Task item — Nothing outside the lines below from the one containing "Where should I click to: Expand" through the one containing "How do I perform: Select" is to be printed; print those exactly, ends included, and drop the pictures.

▼

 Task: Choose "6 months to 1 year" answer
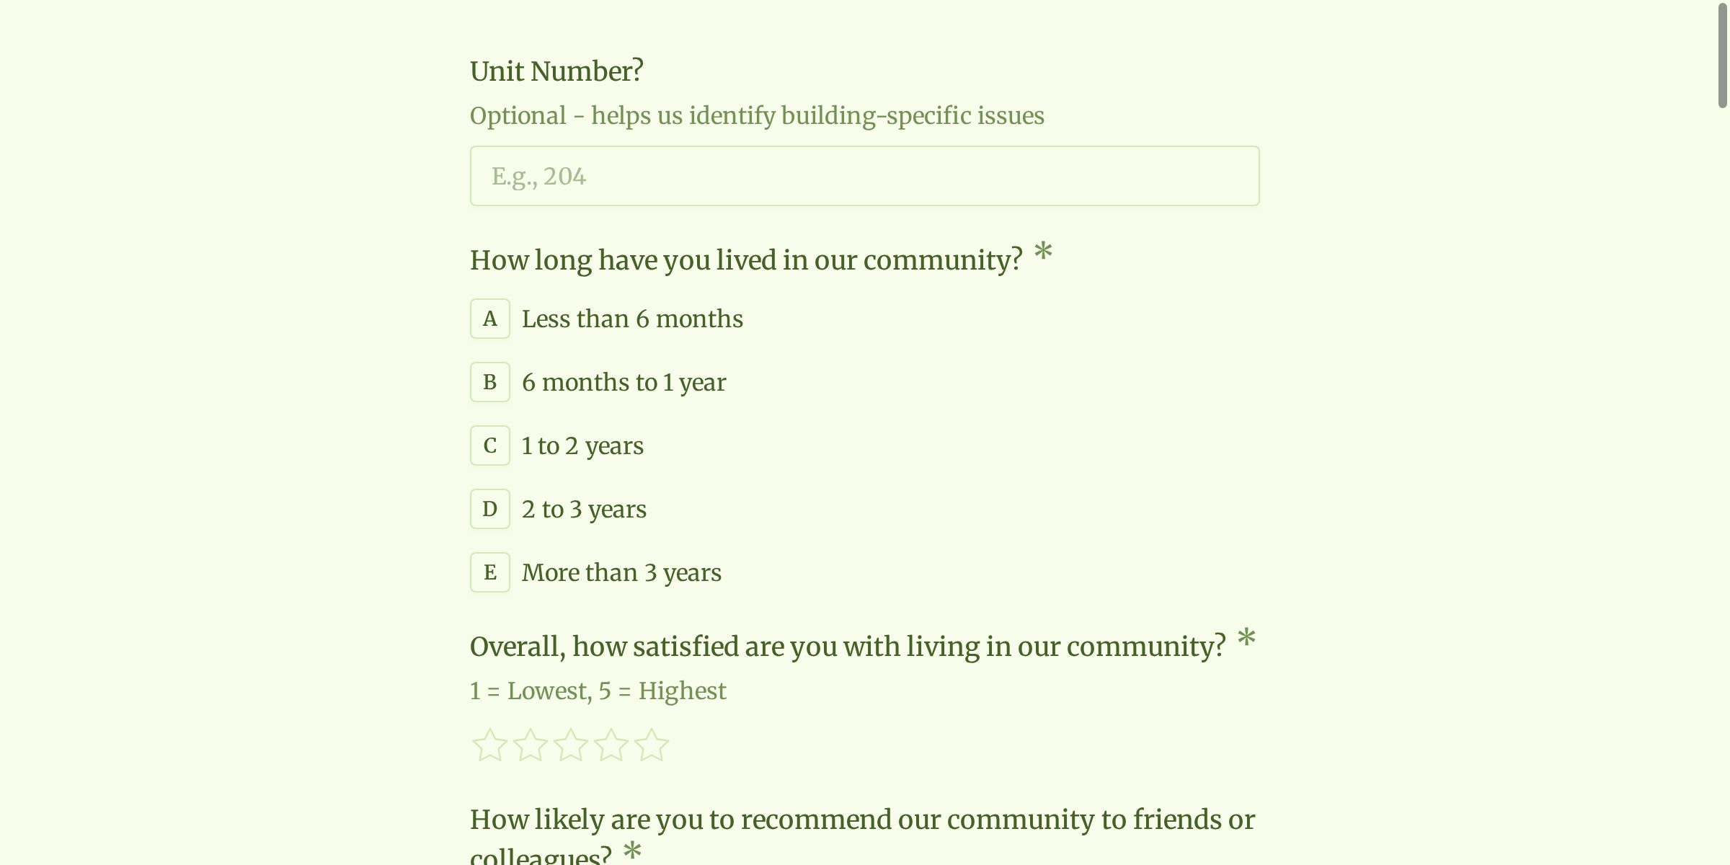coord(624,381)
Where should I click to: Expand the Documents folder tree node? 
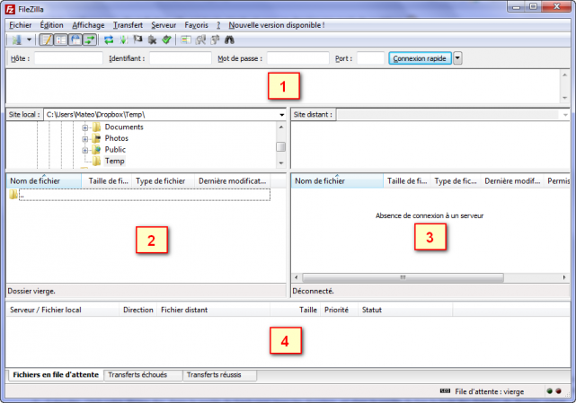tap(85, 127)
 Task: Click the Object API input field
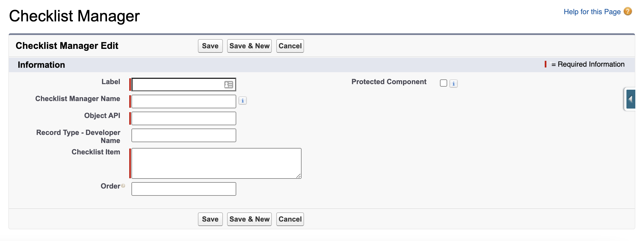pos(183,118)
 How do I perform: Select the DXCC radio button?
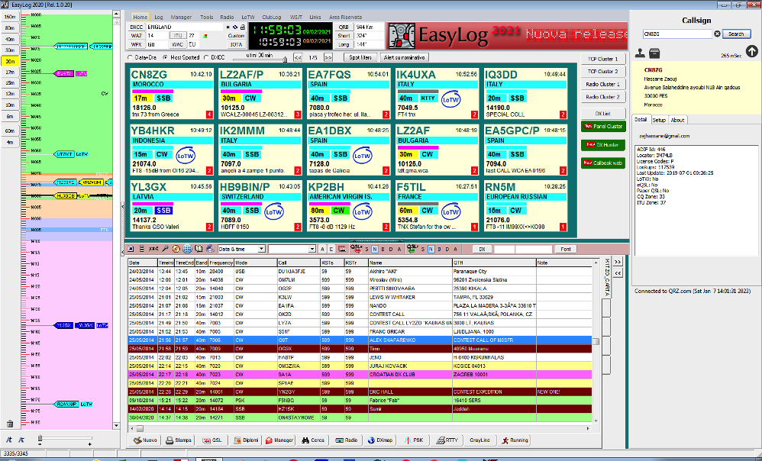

▲
▼

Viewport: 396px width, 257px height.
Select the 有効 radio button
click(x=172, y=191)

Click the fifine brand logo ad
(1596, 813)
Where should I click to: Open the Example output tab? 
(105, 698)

▲

Answer to this task —
Where should I click to: Expand the Documents folder tree node? 
tap(85, 127)
 Task: Click the Object API input field
pos(183,118)
 How do I perform: Select the DXCC radio button?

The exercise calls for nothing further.